This article was originally published by Radio Free Asia and is reprinted with permission.
China has introduced a new method of surveillance in the Xinjiang Uyghur Autonomous Region: 20 driverless electric patrol vehicles.
China began testing its first domestically manufactured high-tech patrol car in Karamay (in Chinese, Kelemayi), an oil-rich city in the northern part of the region. The self-driving patrol car was first launched there in February with five cars, though the fleet has since been expanded to 20, state-owned news agency Xinhua reported on June 29.
Zhao Wenchuan, the secretary for the city’s Chinese Communist Party Committee, has said Karamay was chosen as the production and testing base for the smart patrol vehicles because it is the leading digital city in the region.
The unmanned surveillance patrol vehicles are expected to be deployed throughout Xinjiang, according to Chinese media reports.
The cars, dubbed the “Little Patrol,” are manufactured by Zhongke Tianji (Xinjiang) Aerospace Information Co., Ltd., according to a March 30 report by the Karamay Daily.
The vehicles are patrolling the city’s main shopping centers, tourist spots and some residential communities 24 hours a day, Zhao Guoxin, head of the Karamay municipal police bureau, told Xinhua.
The cars are being used to plug holes in areas that lack surveillance cameras and work in concert with the police officers, drones and other video systems, he said.
When RFA contacted the municipal police bureau for information about the vehicles, a person forwarded the call to the Qurum (Kunlun) Road Police Station out of which the self-driving electric patrol cars operate.
“This is the first time a driverless patrol car has been tested. When we remotely control its antenna at our station, it goes on patrolling itself,” a Chinese police officer who did not provide a name told RFA.
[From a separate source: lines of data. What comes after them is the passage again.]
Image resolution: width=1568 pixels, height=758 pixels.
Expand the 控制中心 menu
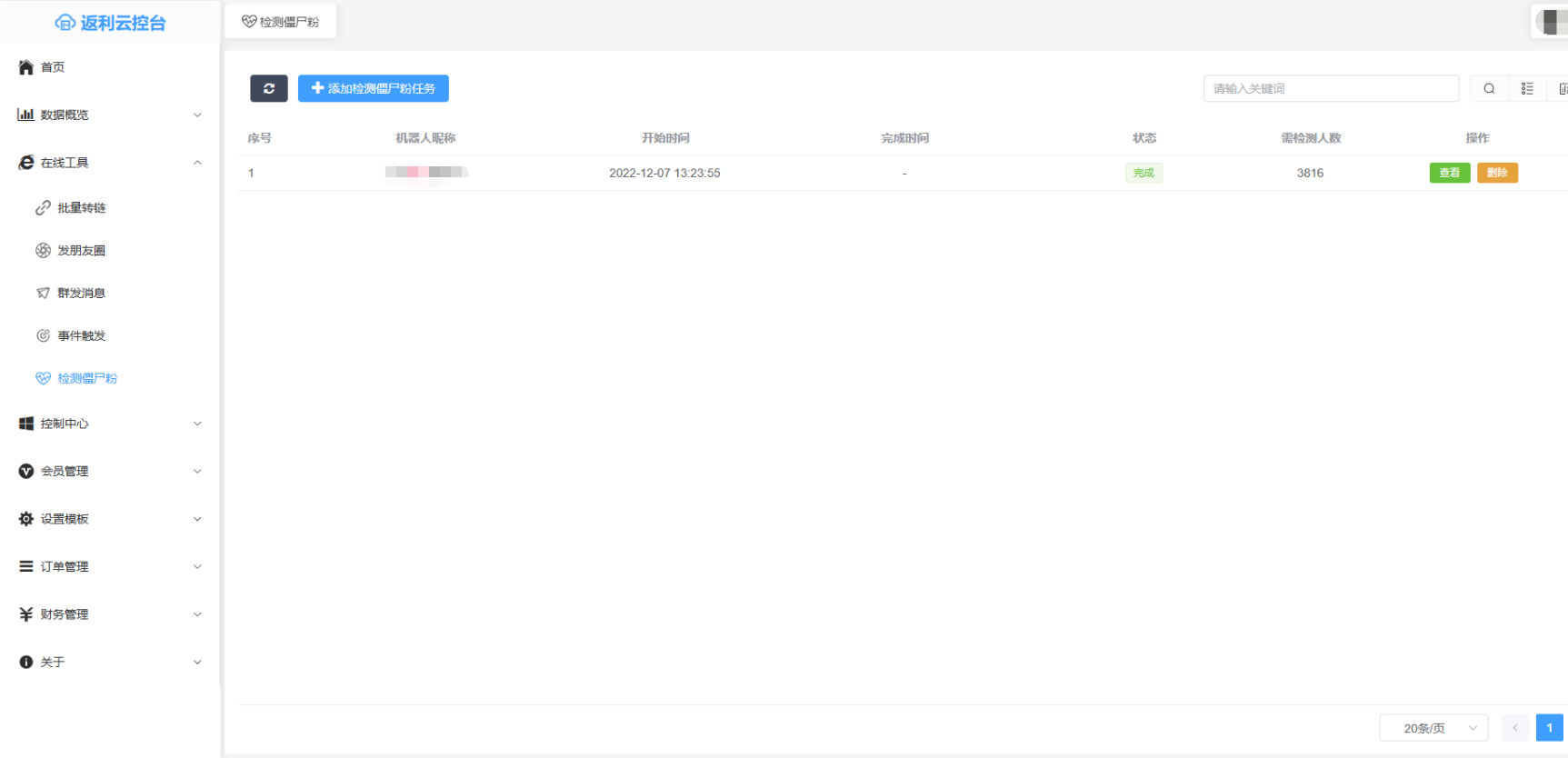(109, 424)
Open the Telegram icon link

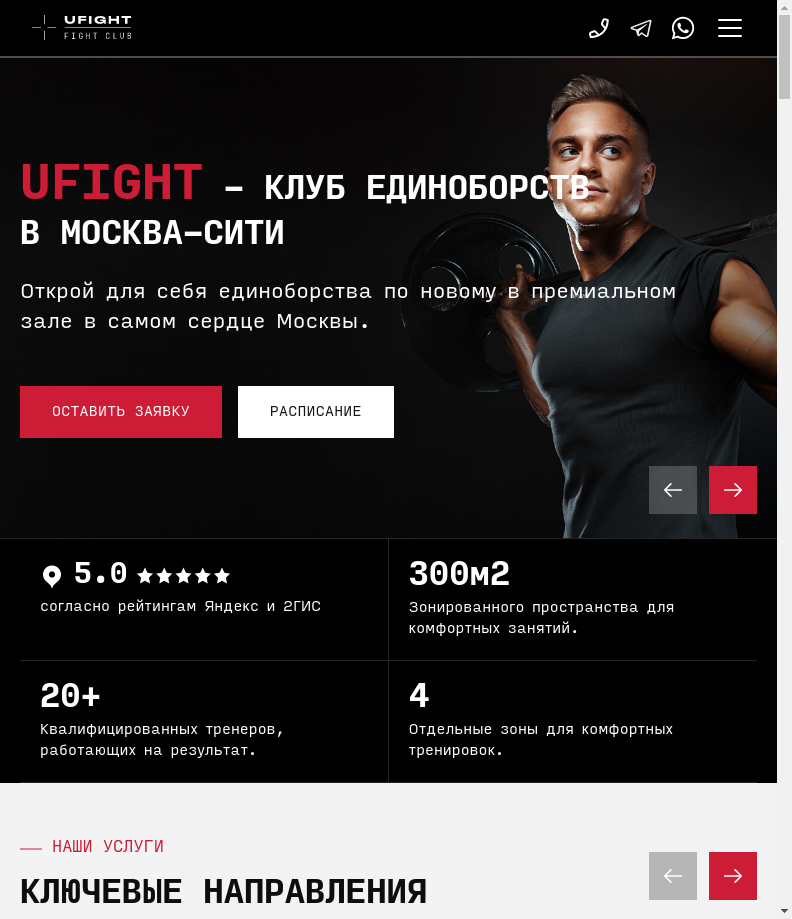point(641,28)
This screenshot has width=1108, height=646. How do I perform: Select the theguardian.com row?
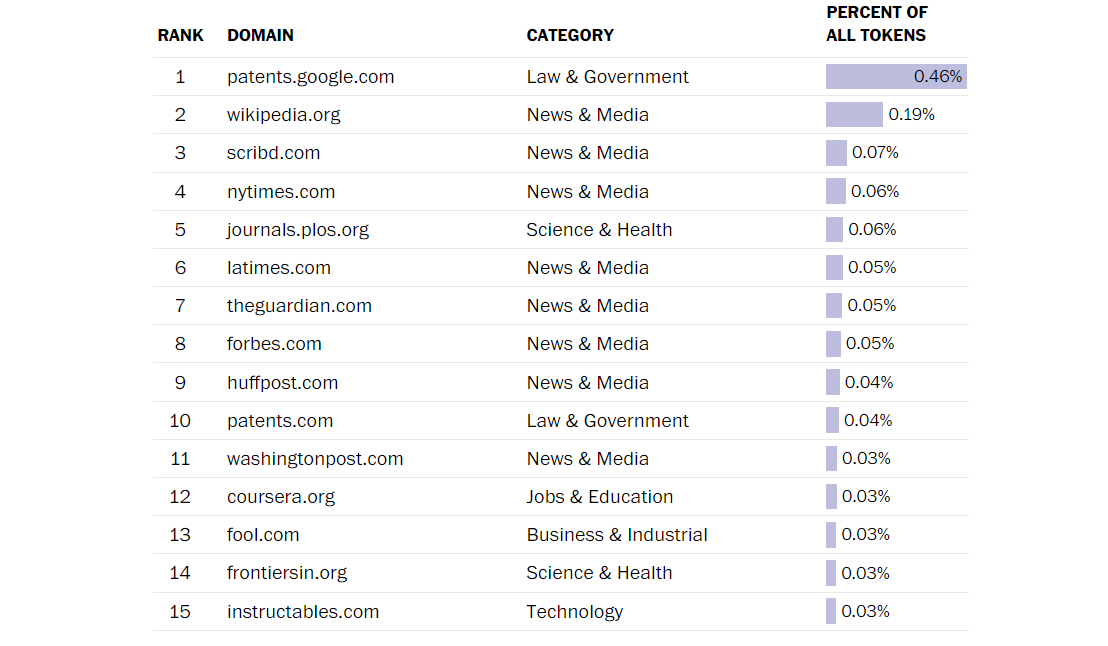pos(560,305)
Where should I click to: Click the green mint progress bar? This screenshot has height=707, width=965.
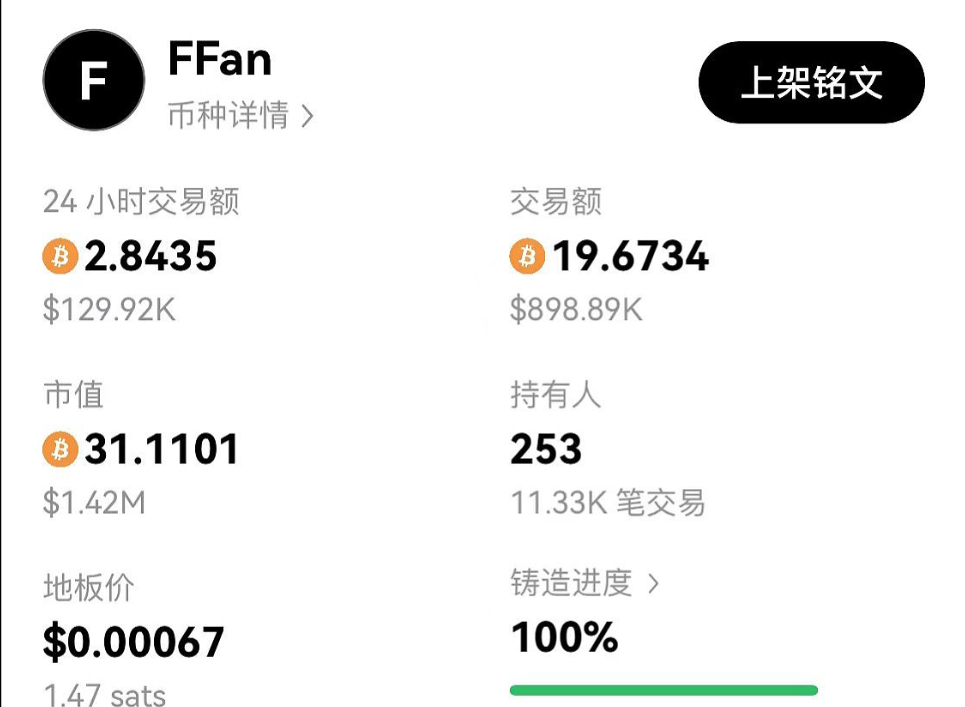pyautogui.click(x=664, y=688)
“It has radar installed. If there is an accident or it is interrupted or the police report a signal, it can send a signal to us through that radar,” he said.
The driverless patrol cars are equipped with eight surveillance cameras that can rotate 360 degrees, the police officer said before the call abruptly ended.
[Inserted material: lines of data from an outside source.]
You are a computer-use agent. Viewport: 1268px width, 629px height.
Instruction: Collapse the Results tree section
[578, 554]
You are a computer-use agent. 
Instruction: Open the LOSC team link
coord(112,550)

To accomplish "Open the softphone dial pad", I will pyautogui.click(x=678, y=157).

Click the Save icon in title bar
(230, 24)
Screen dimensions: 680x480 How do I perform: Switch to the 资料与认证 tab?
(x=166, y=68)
They also have more than 20 types of special features, including anti-collision sensors, according to a report on Tengritagh (Tianshan), the official website of the Xinjiang government. The vehicles collect data and deliver it “with high efficiency,” the website states.
The smart patrol cars are also equipped with facial recognition and tracking technology to collect data on suspicious incidents to send to the Integrated Joint Operation Platform, the main system for mass surveillance in Xinjiang.
“Its other advantage is that this car can replace one to three police officers and perform a full-time, 24-hour patrol,” the report said.
The launch of the “Little Patrol” has heightened intelligence gathering as it also has reduced spending on police officers, the chief of the Qurum Road police station told reporters in the Karamay Daily article.
Zhang Feng, technical director of Zhongke Tianji, told the newspaper the driverless surveillance cars were first tested in Karamay because the city has excellent data processing capabilities. A smart patrol car manufacturing plant is also located there.
“This is the first time a driverless intelligent police patrol vehicle has been used in Xinjiang. After the pilot project in Karamay, these cars will be rolled out across Xinjiang,” Zhang Feng was quoted as saying.
‘Scaring the people’
Experts on China’s policies in Xinjiang expressed concern about the introduction of self-driving surveillance cars.
“This is just the next step in setting up that perfect police state, ensuring that the police have total power,” said Geoffrey Cain, a U.S. journalist who wrote the book The Perfect Police State: An Undercover Odyssey into China’s Terrifying Surveillance Dystopia of the Future.
While China’s use of surveillance technology in the XUAR is nothing new, the use of the autonomous police vehicles are meant as another warning to local residents, he said.
“The Chinese government likes to pretend that it is the master of technology, that it has all the best technology, but what it’s really doing is scaring the people,” Can told RFA. “It’s scaring the Uyghur people by making it look like the technology is sophisticated when the equipment is quite basic and elementary.
“It’s more like the perception or the idea that the [government] is always watching that makes people scared. It’s just that they don’t realize when or where they’re being watched,” he said.
Maya Wang, senior researcher at Human Rights Watch, said the Chinese government’s use of driverless patrol vehicles in Karamay is a continuation of its efforts to enhance and expand the police surveillance system in the XUAR.
“The deployment of these cars certainly is part of that intensive investment in policing, surveillance and repression in the region,” she said.
“The violation of the right to privacy has knock-on effects on almost every single right — the right to practice religion, the right to freely express yourself, the right to associate and assemble. Those are fundamental rights that Uyghurs and residents of Xinjiang are deprived of because these systems essentially create an all-seeing system that makes the exercising of these rights impossible,” Wang said.
Zhongke Tianji said it plans to produce 3,000 smart cars.